A major international study has uncovered a new vulnerability in prostate cancer cells that could transform treatment. The study reveals a hidden weakness in prostate cancer cells — and a way to exploit it.
Prostate cancer is the second most common cancer in men worldwide. Although treatments like hormone therapy and AR-targeting drugs have helped many patients, resistance to these therapies is a major challenge.
Researchers from Australia and China have found two enzymes that help cancer resist treatment. The experiments show that by blocking these could supercharge existing drugs and open the door to new therapies. This could be a major step forward in overcoming drug resistance in advanced prostate cancer.

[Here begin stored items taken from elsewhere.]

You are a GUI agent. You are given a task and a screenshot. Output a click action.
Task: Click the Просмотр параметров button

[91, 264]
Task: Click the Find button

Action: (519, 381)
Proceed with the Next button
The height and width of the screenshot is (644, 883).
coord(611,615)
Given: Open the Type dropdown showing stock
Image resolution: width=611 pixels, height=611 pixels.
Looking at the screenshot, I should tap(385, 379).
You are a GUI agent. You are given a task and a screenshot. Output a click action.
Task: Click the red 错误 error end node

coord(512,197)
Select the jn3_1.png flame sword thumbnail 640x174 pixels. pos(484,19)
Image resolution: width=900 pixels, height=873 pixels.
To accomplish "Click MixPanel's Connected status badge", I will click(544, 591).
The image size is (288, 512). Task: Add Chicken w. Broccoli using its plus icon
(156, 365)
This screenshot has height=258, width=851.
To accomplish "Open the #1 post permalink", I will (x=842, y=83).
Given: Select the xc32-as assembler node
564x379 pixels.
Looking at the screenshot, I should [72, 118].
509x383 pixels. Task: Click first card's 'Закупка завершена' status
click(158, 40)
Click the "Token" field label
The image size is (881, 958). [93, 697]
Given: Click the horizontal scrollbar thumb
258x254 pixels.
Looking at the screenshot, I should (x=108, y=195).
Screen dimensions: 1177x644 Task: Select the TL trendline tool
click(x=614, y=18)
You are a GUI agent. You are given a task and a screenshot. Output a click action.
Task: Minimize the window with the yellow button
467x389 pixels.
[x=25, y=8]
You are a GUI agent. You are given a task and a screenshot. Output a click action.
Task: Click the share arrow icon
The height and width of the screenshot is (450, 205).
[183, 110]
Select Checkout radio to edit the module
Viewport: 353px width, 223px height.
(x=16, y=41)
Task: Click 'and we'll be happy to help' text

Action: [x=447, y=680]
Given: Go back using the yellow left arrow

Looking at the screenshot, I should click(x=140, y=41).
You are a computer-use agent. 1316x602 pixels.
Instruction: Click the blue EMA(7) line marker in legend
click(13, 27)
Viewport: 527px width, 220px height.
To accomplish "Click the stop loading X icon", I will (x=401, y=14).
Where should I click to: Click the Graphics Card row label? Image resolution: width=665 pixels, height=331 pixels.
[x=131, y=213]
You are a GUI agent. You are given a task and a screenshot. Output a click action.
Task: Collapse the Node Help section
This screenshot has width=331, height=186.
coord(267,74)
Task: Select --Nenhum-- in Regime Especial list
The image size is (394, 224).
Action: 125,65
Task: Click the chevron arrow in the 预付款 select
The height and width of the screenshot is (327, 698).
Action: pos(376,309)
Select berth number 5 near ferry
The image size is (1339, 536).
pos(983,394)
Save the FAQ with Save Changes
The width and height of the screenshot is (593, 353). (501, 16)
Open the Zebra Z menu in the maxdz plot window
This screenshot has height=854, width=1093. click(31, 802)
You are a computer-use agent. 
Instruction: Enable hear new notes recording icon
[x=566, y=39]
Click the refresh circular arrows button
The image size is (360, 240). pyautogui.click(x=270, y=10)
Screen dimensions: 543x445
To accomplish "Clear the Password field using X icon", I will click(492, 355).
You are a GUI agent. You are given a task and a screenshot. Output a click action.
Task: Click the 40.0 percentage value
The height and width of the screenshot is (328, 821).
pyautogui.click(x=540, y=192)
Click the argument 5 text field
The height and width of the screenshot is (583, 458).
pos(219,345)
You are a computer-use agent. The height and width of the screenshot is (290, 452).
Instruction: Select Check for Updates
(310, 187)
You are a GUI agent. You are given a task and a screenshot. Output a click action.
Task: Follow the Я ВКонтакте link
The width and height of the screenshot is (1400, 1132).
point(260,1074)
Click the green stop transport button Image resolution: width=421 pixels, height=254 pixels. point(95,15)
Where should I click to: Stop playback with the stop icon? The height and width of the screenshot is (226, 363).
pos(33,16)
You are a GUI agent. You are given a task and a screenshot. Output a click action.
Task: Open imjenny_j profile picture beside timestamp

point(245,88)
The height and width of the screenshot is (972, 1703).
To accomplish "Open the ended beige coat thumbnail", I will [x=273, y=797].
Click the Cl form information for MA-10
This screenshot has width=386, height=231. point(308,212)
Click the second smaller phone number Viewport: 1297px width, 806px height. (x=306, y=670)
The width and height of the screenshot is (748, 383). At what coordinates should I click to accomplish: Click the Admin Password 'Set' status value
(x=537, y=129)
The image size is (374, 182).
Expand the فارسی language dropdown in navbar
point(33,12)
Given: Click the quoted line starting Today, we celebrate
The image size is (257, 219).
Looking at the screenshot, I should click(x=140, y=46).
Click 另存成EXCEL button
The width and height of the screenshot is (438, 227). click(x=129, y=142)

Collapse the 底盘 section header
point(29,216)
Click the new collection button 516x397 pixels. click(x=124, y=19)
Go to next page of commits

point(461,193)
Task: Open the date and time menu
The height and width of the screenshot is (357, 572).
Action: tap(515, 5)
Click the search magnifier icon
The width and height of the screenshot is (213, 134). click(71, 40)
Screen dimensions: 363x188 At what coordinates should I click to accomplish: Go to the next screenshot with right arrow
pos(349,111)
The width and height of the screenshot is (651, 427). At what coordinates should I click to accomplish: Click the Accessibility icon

The research reveals that two enzymes — PDIA1 and PDIA5 — play a crucial role in helping prostate cancer cells grow, survive, and resist treatment. These enzymes act as molecular bodyguards for the androgen receptor (AR), a protein that fuels prostate cancer. When PDIA1 and PDIA5 are blocked, the AR becomes unstable and breaks down, leading to cancer cell death and tumour shrinkage in both lab-grown cells and animal models.
The scientists also found that combining drugs that block PDIA1 and PDIA5 with enzalutamide, a widely used prostate cancer medication, significantly boosted the treatment’s effectiveness.
“We’ve discovered a previously unknown mechanism that prostate cancer cells use to protect the androgen receptor, which is a key driver of the disease,” says senior author, Professor Luke Selth in a research note.
Selth adds: “By targeting these enzymes, we can destabilise the AR and make tumours more vulnerable to existing therapies like enzalutamide.”
The findings show that PDIA1 and PDIA5 are not just helpers of cancer growth but they’re also promising targets for new treatments that could work alongside existing drugs.
The role of these enzymes goes beyond protecting the AR. The study found that PDIA1 and PDIA5 also help cancer cells manage stress and maintain energy production.
Specifically, blocking them causes damage to the cells’ mitochondria — the parts of the cell that generate energy — and leads to oxidative stress, which further weakens the cancer. This dual impact of hits both the AR and the cancer’s energy supply makes these enzymes especially attractive targets.
While current drugs that block PDIA1 and PDIA5 show promise, more work is needed to make them safe and effective for use in patients. Some of the existing compounds may affect healthy cells, so future studies will focus on developing safer inhibitors.
The study appears in the journal Proceedings of the National Academy of Sciences. The research paper is titled “Protein disulfide isomerases regulate androgen receptor stability and promote prostate cancer cell growth and survival.”